Does Medicare Pay for That? Here’s a Quick Check
If you have any question whether Medicare pays for a particular code, you can reference Medicare’s Physician Fee Schedule Relative Value File (RVF). Column D of the RVF spreadsheet is labeled “Status Code,” and determines “whether the code is in the fee schedule and whether it is separately payable if the service is covered.” The status codes include:
* A: This is an active code, eligible for Medicare payment. Payment for such codes is not guaranteed — you must still meet all medical necessity requirements to receive reimbursement. Most category I CPT codes include an “A” status code indicator.

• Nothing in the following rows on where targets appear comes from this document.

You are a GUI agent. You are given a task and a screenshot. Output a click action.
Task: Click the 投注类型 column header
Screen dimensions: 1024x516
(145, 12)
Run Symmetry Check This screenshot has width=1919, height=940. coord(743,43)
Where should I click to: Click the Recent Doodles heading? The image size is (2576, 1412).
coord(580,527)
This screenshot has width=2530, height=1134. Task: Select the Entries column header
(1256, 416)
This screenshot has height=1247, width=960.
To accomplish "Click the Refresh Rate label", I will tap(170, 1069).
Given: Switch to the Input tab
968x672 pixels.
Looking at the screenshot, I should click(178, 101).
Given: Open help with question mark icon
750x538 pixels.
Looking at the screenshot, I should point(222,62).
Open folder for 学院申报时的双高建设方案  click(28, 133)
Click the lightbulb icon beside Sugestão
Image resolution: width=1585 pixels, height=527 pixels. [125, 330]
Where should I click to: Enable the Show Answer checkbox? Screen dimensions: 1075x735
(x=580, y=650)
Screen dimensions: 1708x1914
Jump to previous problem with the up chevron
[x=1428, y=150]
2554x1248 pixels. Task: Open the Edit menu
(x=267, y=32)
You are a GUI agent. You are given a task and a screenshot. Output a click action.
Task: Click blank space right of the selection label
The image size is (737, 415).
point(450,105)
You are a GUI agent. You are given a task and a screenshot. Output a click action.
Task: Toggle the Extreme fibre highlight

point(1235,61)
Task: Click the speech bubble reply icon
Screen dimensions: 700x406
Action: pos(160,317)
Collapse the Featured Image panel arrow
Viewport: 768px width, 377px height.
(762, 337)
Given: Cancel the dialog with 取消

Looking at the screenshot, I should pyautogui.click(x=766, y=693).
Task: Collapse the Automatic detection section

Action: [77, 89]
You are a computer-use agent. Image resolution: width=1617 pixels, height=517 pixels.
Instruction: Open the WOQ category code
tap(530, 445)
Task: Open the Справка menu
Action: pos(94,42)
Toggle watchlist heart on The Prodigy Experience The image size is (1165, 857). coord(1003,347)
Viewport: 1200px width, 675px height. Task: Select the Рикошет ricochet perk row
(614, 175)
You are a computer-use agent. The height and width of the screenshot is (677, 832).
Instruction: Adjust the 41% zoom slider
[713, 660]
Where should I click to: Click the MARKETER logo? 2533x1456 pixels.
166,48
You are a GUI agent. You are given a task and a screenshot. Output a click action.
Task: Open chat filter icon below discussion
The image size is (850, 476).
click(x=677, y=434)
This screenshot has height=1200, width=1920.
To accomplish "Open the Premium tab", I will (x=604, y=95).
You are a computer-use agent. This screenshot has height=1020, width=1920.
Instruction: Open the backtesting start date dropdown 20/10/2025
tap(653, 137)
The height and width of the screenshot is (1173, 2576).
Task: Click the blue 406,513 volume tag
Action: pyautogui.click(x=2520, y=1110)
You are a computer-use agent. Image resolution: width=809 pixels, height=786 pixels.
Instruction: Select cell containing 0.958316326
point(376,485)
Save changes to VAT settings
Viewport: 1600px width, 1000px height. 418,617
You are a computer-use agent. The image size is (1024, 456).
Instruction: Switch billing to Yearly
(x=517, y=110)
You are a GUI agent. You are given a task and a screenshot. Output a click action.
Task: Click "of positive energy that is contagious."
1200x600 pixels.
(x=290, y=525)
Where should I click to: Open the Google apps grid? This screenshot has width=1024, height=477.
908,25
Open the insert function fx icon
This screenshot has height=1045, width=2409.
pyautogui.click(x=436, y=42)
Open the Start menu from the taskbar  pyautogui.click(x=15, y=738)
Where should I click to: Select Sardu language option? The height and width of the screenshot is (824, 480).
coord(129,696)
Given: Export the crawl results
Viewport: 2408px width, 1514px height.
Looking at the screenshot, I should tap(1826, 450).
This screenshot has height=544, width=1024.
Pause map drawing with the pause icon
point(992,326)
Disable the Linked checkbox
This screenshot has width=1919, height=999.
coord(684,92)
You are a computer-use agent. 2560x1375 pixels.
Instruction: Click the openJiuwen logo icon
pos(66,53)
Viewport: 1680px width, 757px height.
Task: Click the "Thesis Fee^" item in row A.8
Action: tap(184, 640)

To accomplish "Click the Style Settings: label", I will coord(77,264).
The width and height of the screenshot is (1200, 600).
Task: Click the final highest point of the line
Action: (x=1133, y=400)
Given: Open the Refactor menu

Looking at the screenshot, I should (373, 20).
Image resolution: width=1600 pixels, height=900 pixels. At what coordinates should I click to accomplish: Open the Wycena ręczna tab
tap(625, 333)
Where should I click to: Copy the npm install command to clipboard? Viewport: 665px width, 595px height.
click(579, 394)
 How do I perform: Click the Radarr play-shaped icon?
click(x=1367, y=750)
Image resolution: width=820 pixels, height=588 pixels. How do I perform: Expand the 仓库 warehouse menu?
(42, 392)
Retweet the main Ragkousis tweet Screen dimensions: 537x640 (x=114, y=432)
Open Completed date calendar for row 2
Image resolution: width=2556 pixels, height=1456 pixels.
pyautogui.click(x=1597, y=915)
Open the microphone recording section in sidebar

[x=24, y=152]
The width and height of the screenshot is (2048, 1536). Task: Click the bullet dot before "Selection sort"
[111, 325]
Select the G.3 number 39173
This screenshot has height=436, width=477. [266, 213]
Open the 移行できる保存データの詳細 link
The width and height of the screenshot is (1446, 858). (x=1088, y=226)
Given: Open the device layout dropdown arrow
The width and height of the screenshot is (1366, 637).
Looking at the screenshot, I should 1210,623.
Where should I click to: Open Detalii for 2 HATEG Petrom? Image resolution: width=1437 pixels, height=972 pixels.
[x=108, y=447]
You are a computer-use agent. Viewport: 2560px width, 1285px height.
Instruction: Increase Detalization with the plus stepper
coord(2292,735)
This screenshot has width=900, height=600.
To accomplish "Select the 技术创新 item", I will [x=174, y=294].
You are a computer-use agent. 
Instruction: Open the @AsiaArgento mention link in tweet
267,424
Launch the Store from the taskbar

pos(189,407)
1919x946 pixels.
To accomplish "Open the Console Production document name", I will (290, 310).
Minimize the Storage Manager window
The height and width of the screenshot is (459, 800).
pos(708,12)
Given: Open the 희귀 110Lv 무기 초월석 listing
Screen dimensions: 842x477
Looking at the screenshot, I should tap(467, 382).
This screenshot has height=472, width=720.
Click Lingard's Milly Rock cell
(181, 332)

* T: Usually denotes an injection service, which Medicare will pay only if “there are no other services payable under the physician fee schedule billed on the same date by the same provider,” according to CMS instructions. “If any other services payable under the physician fee schedule are billed on the same date by the same provider, these services are bundled into the physician services for which payment is made.”
* R: Payment is restricted, although Medicare may reimburse for the service/procedure in some circumstances. These services are carrier-priced.
* C: The listed procedure or service is carrier priced. Although some carriers may choose to establish a fee schedule amount for some such codes, in most cases they will not. Therefore, the effective payment for “C” status codes is usually zero.
Other indicators (B, D, E, F, etc.) identify specific circumstances, none of which Medicare will recognize for payment. In other words, only codes with a status of ‘A,’ ‘R,’ or ‘T,’ are used for Medicare payment.” In limited cases, you may also receive reimbursement for codes with a “C” status code indicator. In all other cases, you will not receive separate reimbursement from Medicare for the listed procedure or service.